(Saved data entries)
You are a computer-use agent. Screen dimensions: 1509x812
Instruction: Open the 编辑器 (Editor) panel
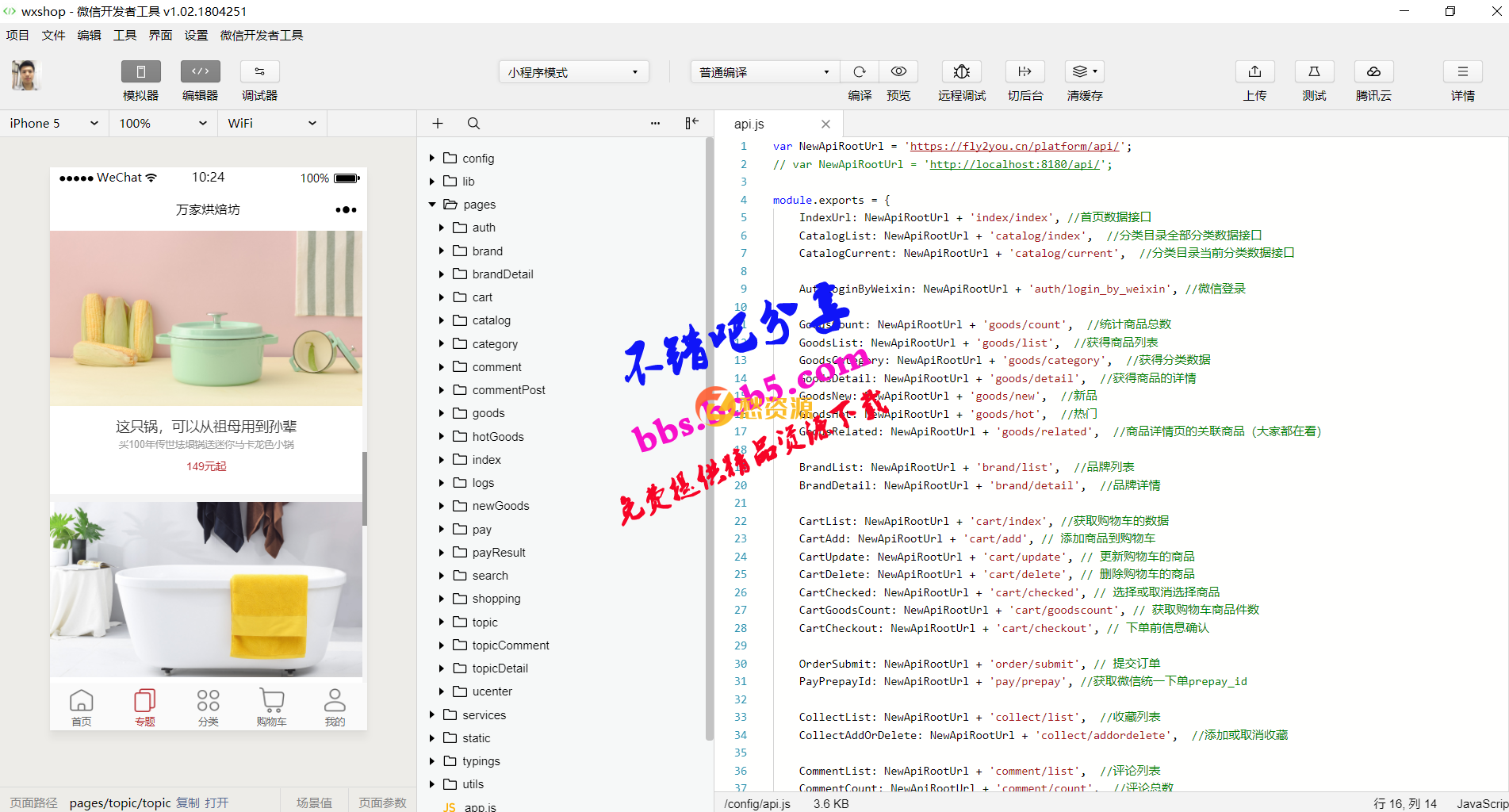click(200, 79)
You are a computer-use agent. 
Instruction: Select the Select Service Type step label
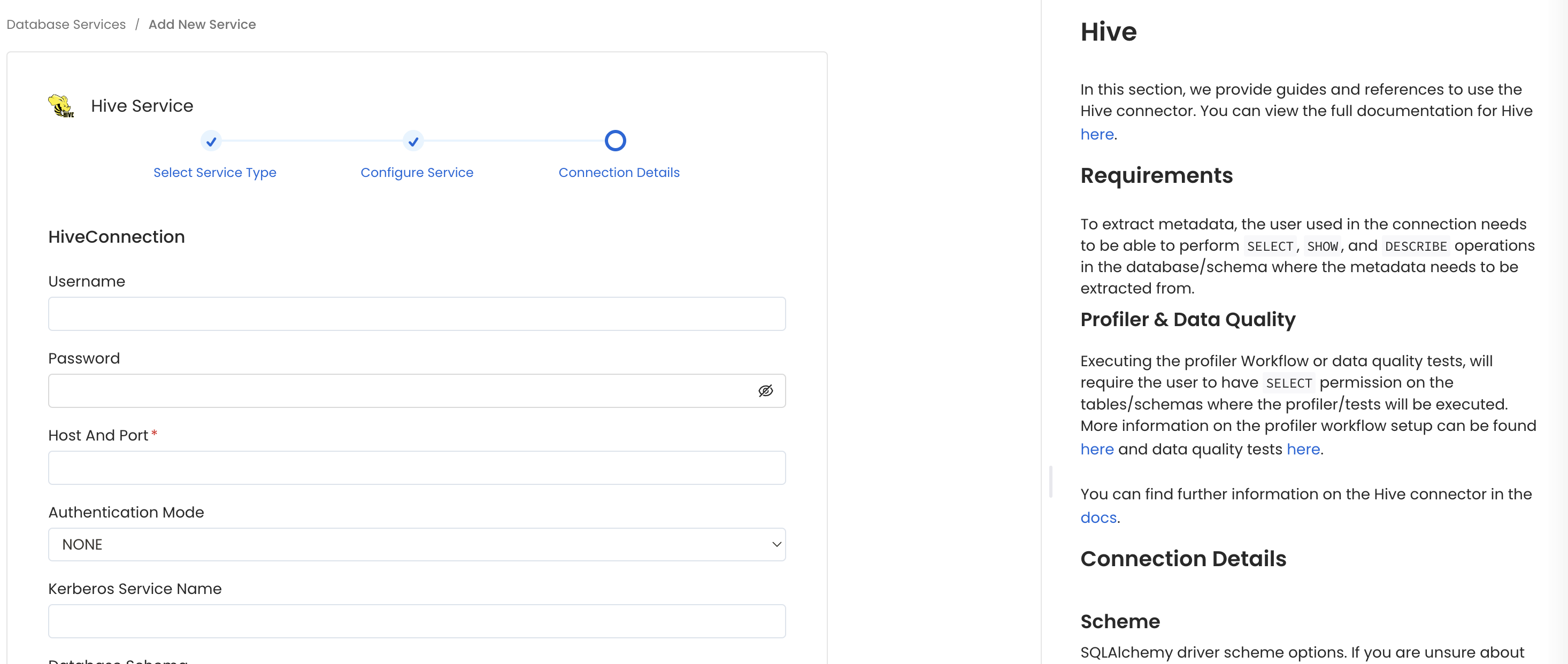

### Exercise instructions
Pictures in the records above are to be left out of an otherwise exact copy.

### Task output
You are a computer-use agent. Screen dimensions: 1509x812
Instruction: Open the 编辑器 (Editor) panel
click(200, 79)
You are a computer-use agent. 
Instruction: Select the Select Service Type step label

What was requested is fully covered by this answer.